Country Studies: No child should be compelled to study a particular country because of an assumed link. Children should be able to choose what they wish. My Korean-born daughter happily reported on South Korea when she was in fifth grade. For an immigration report in sixth grade, she could have chosen to write her own story and use her Korean passport as an artifact. Instead, she wrote about her grandmother’s early life Germany and created a fake passport.

Family Trees: What are they trying to show? Are they designed to make linkages between members of a household or a family? Ng and Wood depict many variants: the loving tree (where members of the family are drawn), the caring tree (people who have cared for the child, including physicians, teachers, and foster parents), the rooted tree with roots below and branches above (the present family above and the birth family below), the genealogist’s half wheel (with the child at the center and the birth family on one side of the circle and the adoptive family at the other), the genogram, or a diagram that shows “important people in my life.” In Real Parents, Real Children: Parenting the Adopted Child, authors Holly Van Gulden and Lisa Bartels-Rabb recommend using family houses instead of family trees because people neither grow from trees nor live in them. Regardless of your child’s age or the academic purpose of the assignment, say Van Gulden and Bartels-Rabb, genetic lines are easier to comprehend and represent graphically using houses rather than trees.

Cultural Celebrations: Foreign-born children often are eager to share artifacts of their birth country with the class. This past year, as a high school student, my son brought his Chilean passport with his baby photo and his birth name into his Spanish class so that his classmates could see a real passport in Spanish. (Their textbook had depicted one and they were studying vocabulary connected to applying for a passport.) He was prepared to answer questions about himself. At other times he isn’t anxious to “show and tell” and we’ve respected his decision.

Unique Solutions

Each family’s and child’s solutions may be different. There will be times when your child will be very willing to share information about his adoption or heritage, and others when he just wants to blend in.

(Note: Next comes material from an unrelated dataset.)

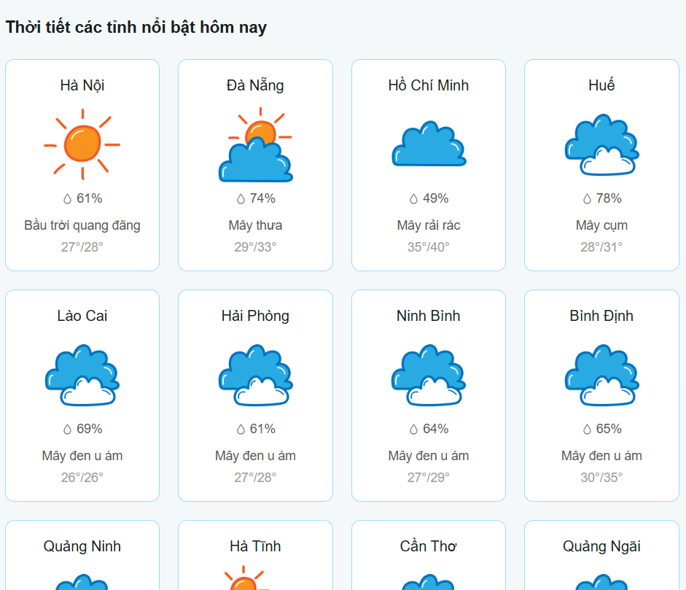This screenshot has width=686, height=590.
Task: Click the blue cloud icon for Hồ Chí Minh
Action: click(x=429, y=144)
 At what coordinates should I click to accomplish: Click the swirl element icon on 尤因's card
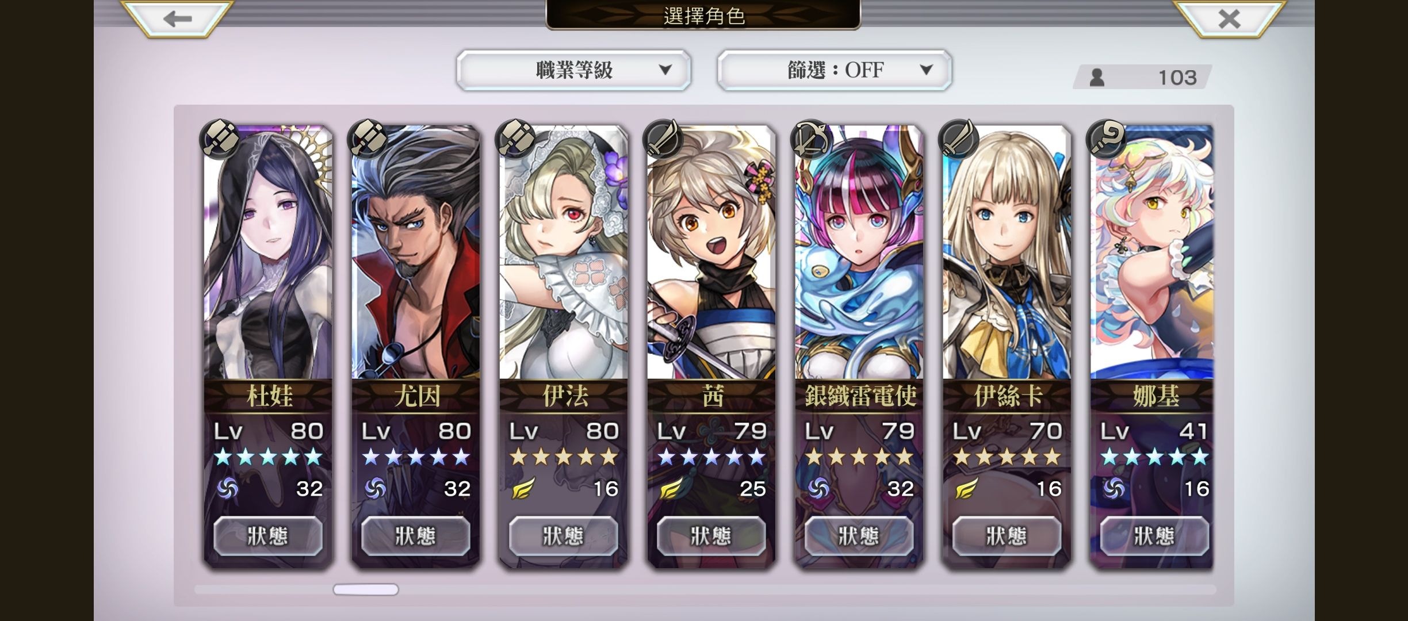pos(376,489)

Talk with your child about how he wants to handle a particular assignment. If he’s uncomfortable adapting it to fit his particular situation, let him do it the way the other kids do. Give him the freedom to make that choice. Beyond looking for adaptations, you can explore with the school how to build their resources. Are there books about foster care and adoption available in the class and school library that the teacher might like to highlight? They might be grouped together permanently or displayed during National Adoption Week. For younger children, how about some videos such as Reading Rainbow’s Through Moon and Stars and Night Skies? You might also provide teachers with some articles or books that discuss adoption and the school. You can also offer to be a resource about adoption for the classroom teacher and the school. Would the school be interested in your giving a presentation to teachers that touches on adoption-related issues? Perhaps your child wants you to come to the classroom to read a favorite book about adoption or help with a cultural celebration? Before you venture into the classroom, however, check with your child about his or her feelings. If your discussion of adoption at school embarrasses him or her, you’ll want to work behind the scenes only.